Remember this? I bet it’s been a while since you’ve seen a Wankel Rotary motor, unless of course you still own a car that is powered by one, and if you do then it’s likely because you really love the design, or that godly exhaust note!
The Wankel rotary engine was designed in 1951 by a Mr. Felix Wankel, who was working for NSU Motorenwerke in Germany. A second design was made by a gentleman named Hanns Dieter Paschke, and that design was adopted as the modern Wankel engine. It’s funny because the current design of the engine isn’t all based on Felix Wankel’s original design and the Paschke engine would be more apt. Then again, I bet most people can’t pronounce or spell that so that makes it a bit easier doesn’t it?
The engine started being used by Mazda in 1961 for their cars, after previously being used in motorcycles. In 1967, they released the Cosmo 110S, and continued to develop Wankel engines for their cars for several years after, even including the engine in a pickup truck and a bus.
Mazda later stopped production of the Wankel rotary in most of their production cars moving forward, choosing to instead use the motor in their sports cars up until 2002, the last year of production for the RX-7.
Originally produced in 1978, the first generation, or FB, was powered by a 1.5 litre 2-rotor engine known as the DA, which replaced mazda’s older 10A motor. The car made just about 100hp which back in 1978 wasn’t exactly something to scoff at. Near the end of the FB’s production in 1983, a turbocharged, non-intercooled version of the 12A was introduced and sold in Japan for the top of the line models of the RX-7. This was short-lived however because the next generation was just around the corner.
In 1985, the next generation of RX-7 debuted. This time around it still featured a 2-rotor Wankel motor, only it was an improvement once again in terms of power. The standard motor you could buy was called a 13b and in 1985 it produced about 146 horsepower, however the top line models could get an optional turbocharged motor, which was also a 13b although now intercooled unlike the 12A motor before it, which made 182hp.
In 1988, the vehicle got a slight restyle and was given the option to be either a hardtop coupe or a soft top convertible. The convertible was only available with the naturally-aspirated motor, but did fairly well in US markets. Production ceased in 1991 except for a 500 model limited run for the 1992 year, up until the next and final adaptation of the RX-7.
The most iconic iteration of the RX-7 is definitely the 1993-2002 models known as the FD. It was powered by an engine called the 13B-REW which was the first-ever mass-produced sequencial twin-turbocharger system to export from Japan. It was a small 1.3 litre motor that produced 252hp for the first few years which was increased to 276hp for the remainder until production ended in 2002. The FD is still one of the most popular tuner cars to date, and when you see one at a show it is usually well-maintained and all done up.

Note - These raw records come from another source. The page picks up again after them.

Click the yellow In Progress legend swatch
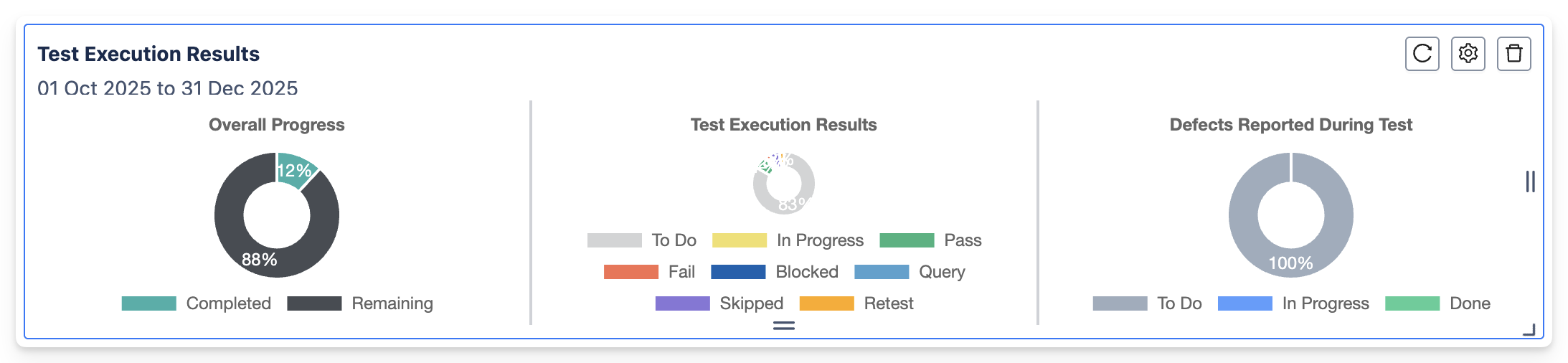(739, 240)
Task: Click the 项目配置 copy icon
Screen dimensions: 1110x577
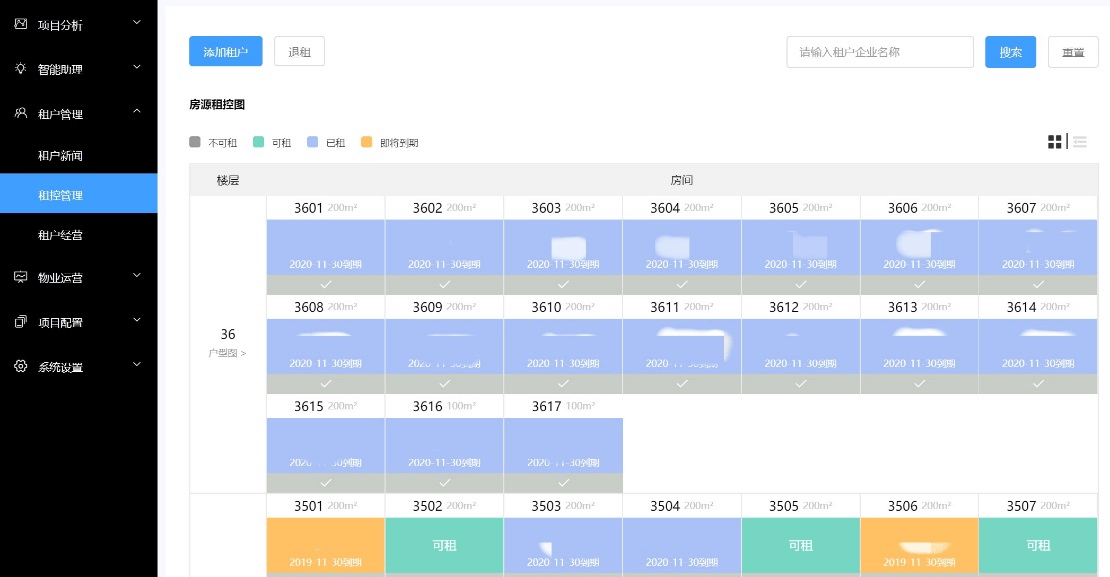Action: (20, 322)
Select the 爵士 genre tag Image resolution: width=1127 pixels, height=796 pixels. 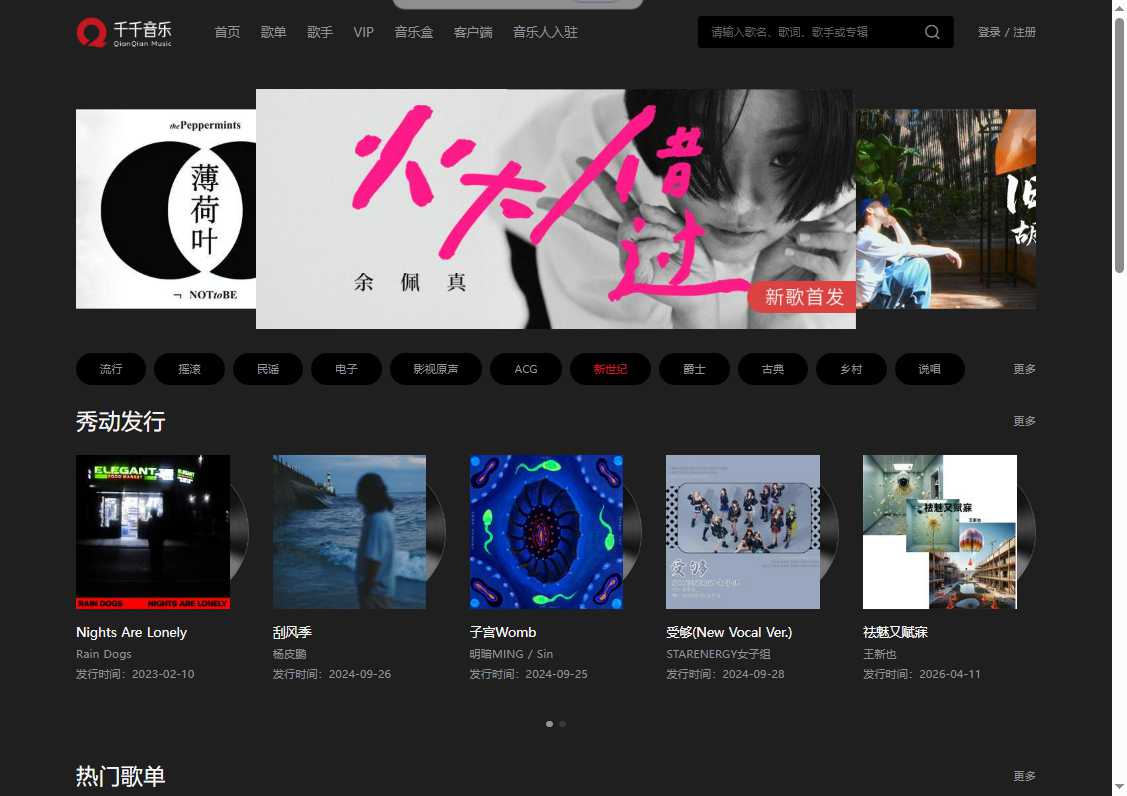pos(694,368)
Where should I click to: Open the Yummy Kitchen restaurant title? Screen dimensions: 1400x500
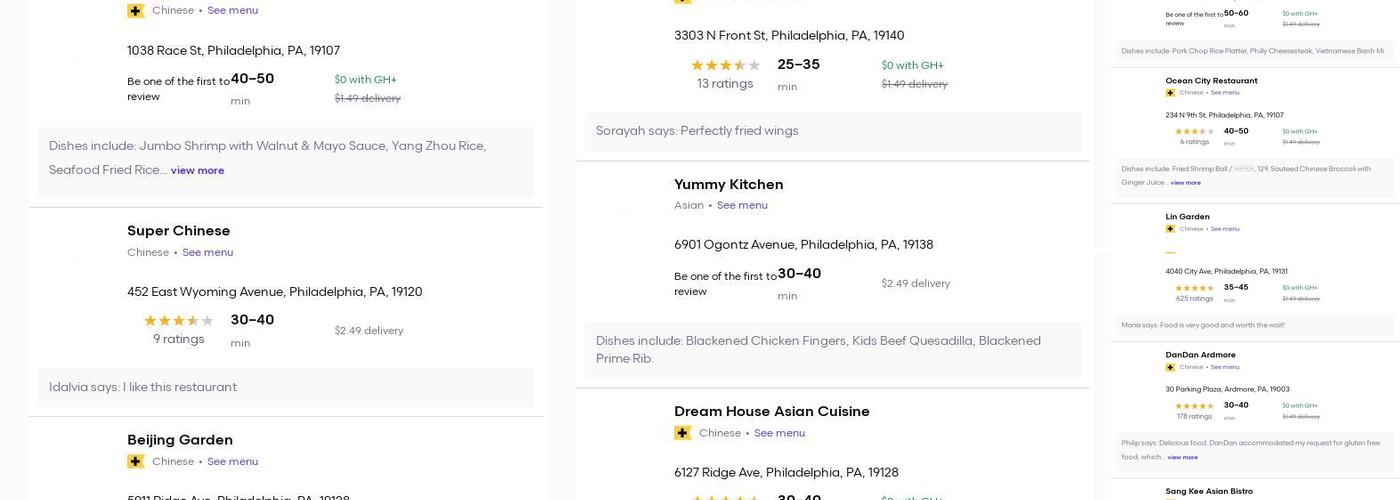[728, 184]
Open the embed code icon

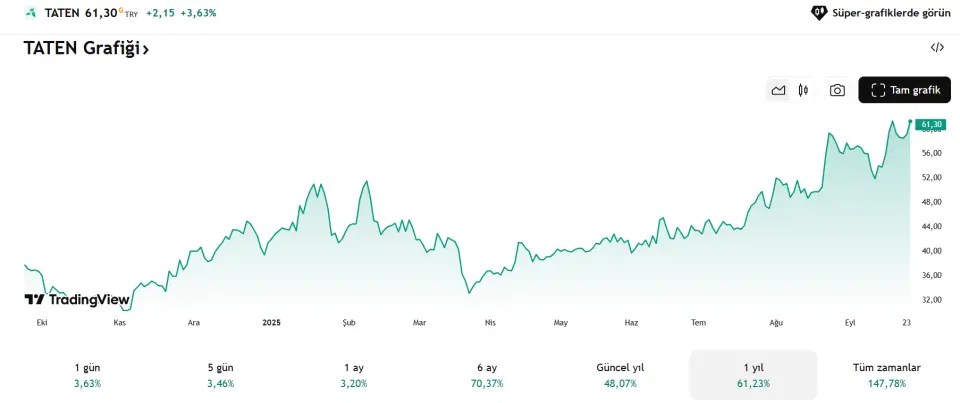pyautogui.click(x=937, y=47)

In 2003, Mazda had redesigned the motor once more, calling it the 13B Renesis. This motor was used in the successor to the RX-7 (most hardcore fans try to not acknowledge it’s existence but still) which was aptly named the RX-8.
The new motor, which was naturally-aspirated, was also a 1.3 litre motor, and relocated the ports for exhaust from the periphery of the rotary housing to the sides, allowing for larger overall ports, better airflow, and further power gains which let the car produce 237hp in the domestic market. Now, you can imagine if this baby was turbocharged from the factory which would’ve been awesome, but Mazda missed the boat on that one.
The RX-8 sold from 2003-2012 when its production was finally ended, and with it, our dreams of another rotary-powered car from Mazda to be produced for mass sale.